What you should do> Nothing but the records themselves, exactly as written and free of pictures, should appear in your response.
***
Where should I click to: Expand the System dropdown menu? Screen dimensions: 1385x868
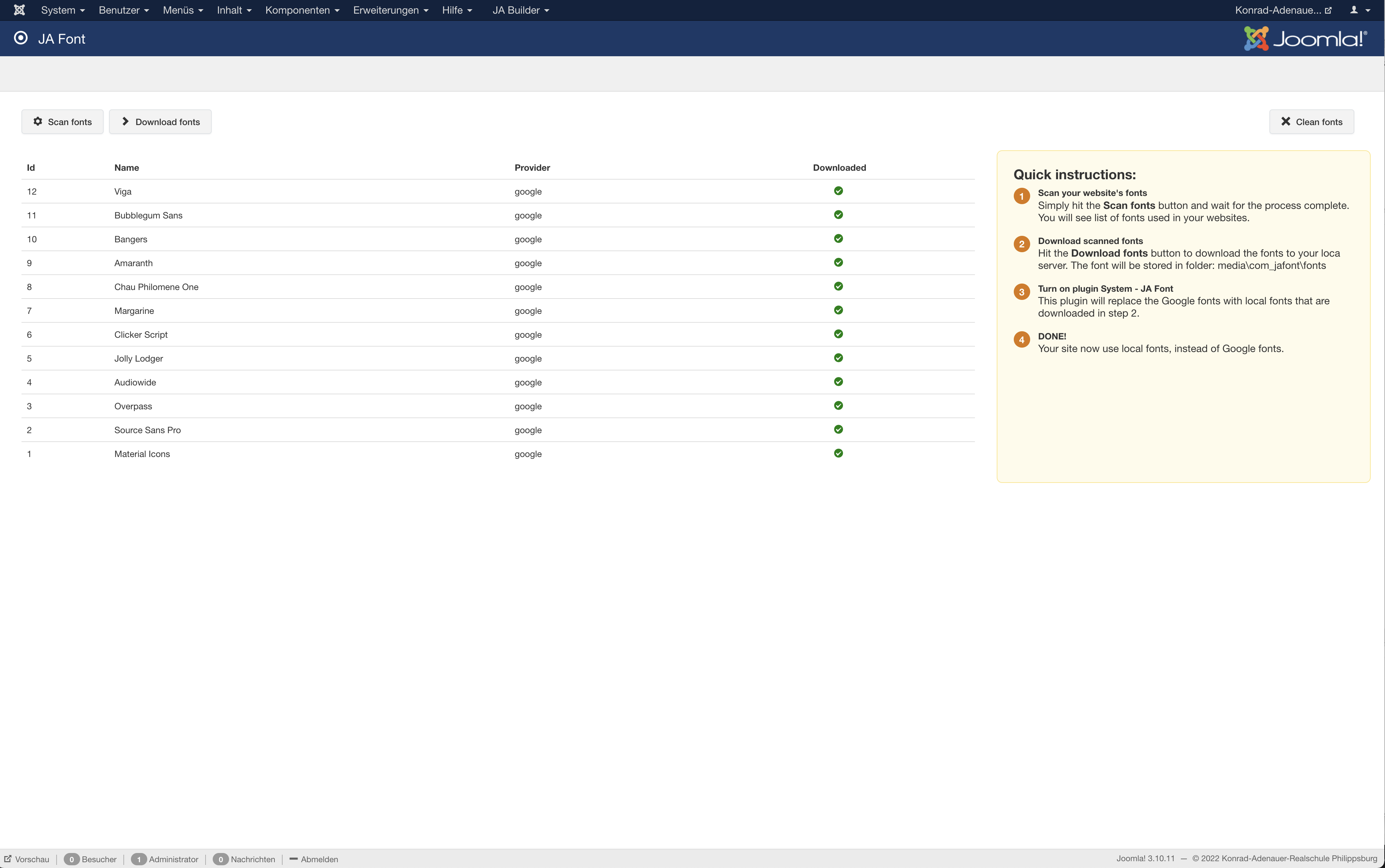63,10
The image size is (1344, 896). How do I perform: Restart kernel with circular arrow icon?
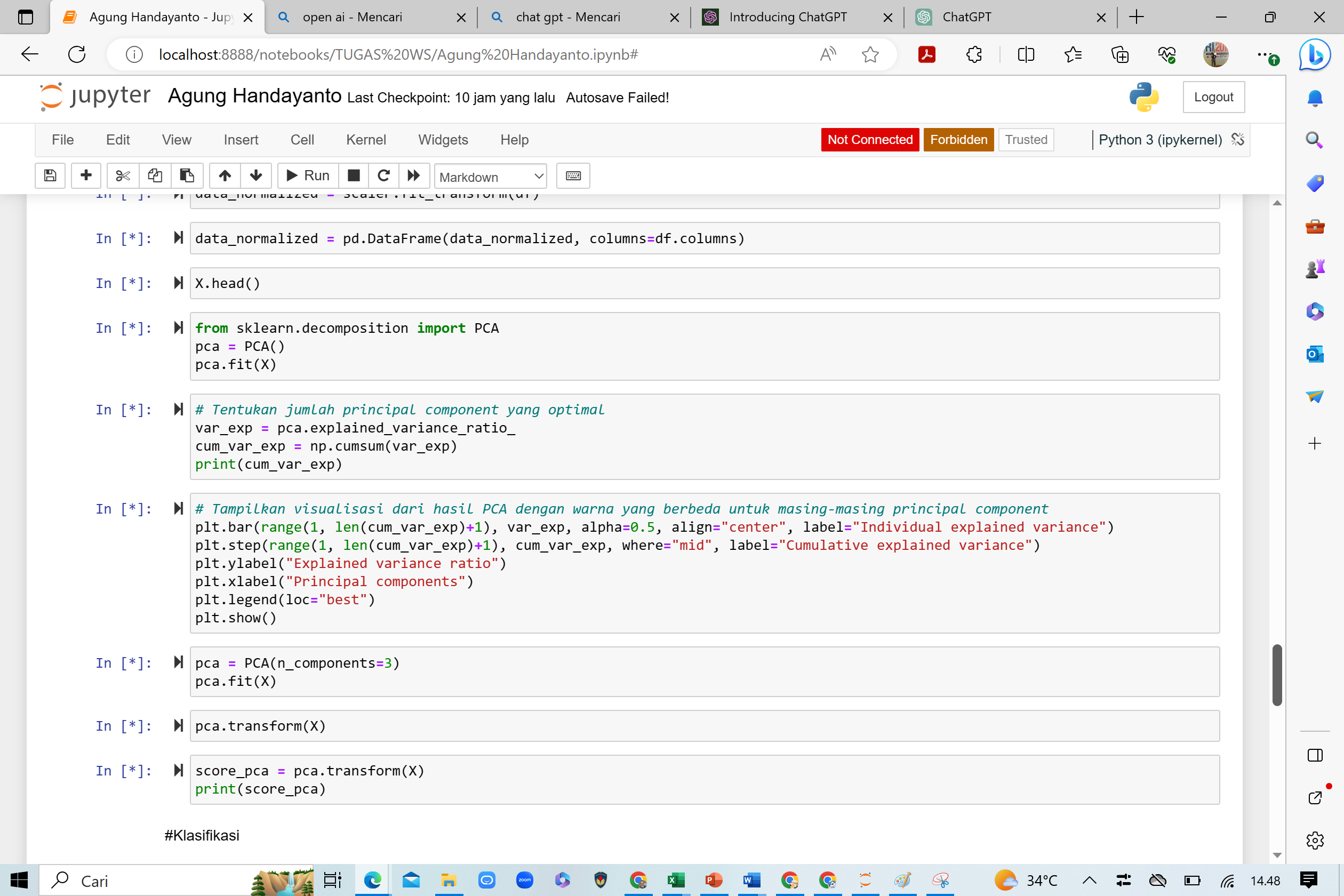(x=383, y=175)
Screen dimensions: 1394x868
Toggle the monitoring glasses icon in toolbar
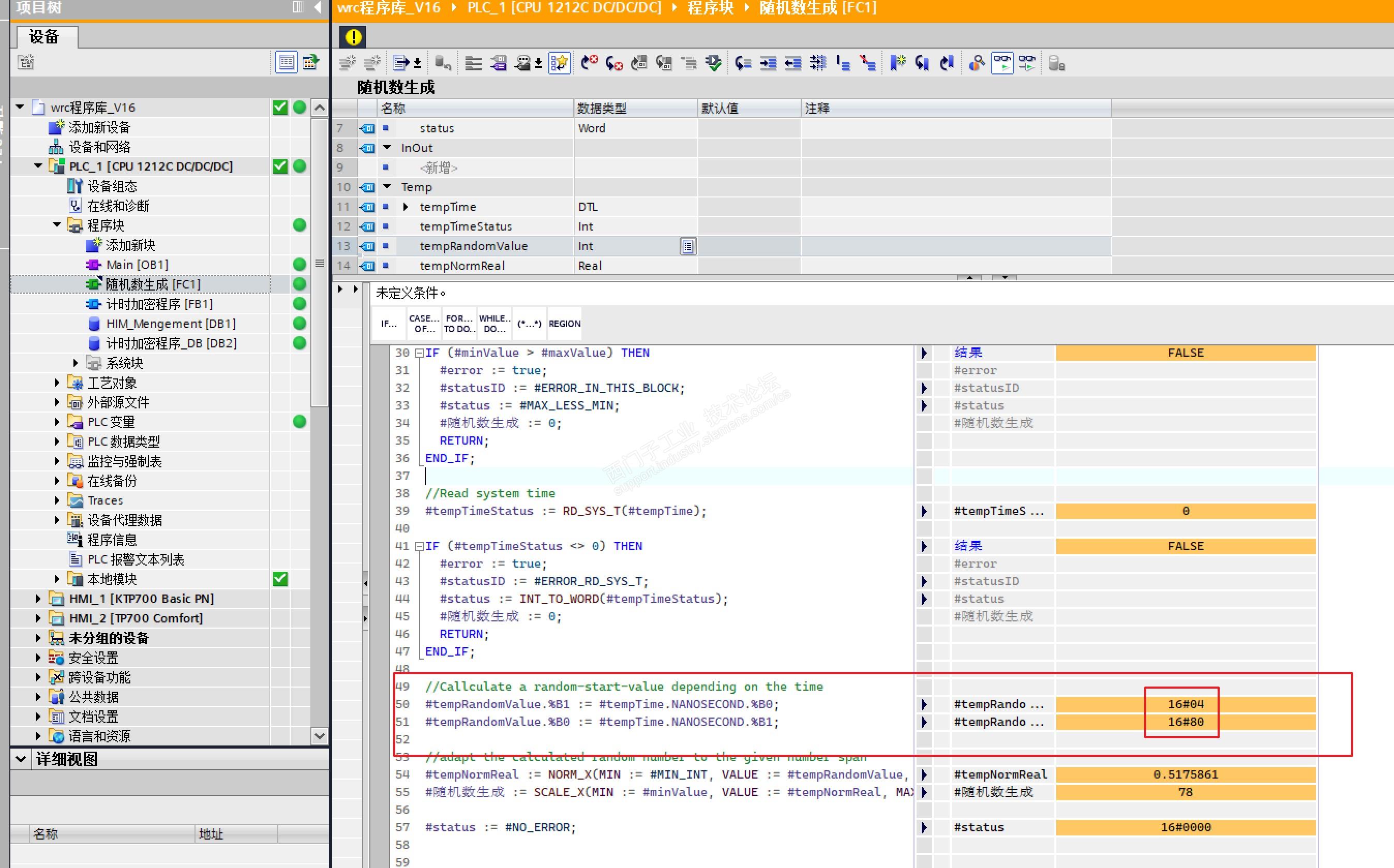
***
Your response>
Where should I click to: Expand the System dropdown menu? Screen dimensions: 1385x868
63,10
The image size is (1344, 896). How do I perform: Restart kernel with circular arrow icon?
(x=383, y=175)
Screen dimensions: 1394x868
Toggle the monitoring glasses icon in toolbar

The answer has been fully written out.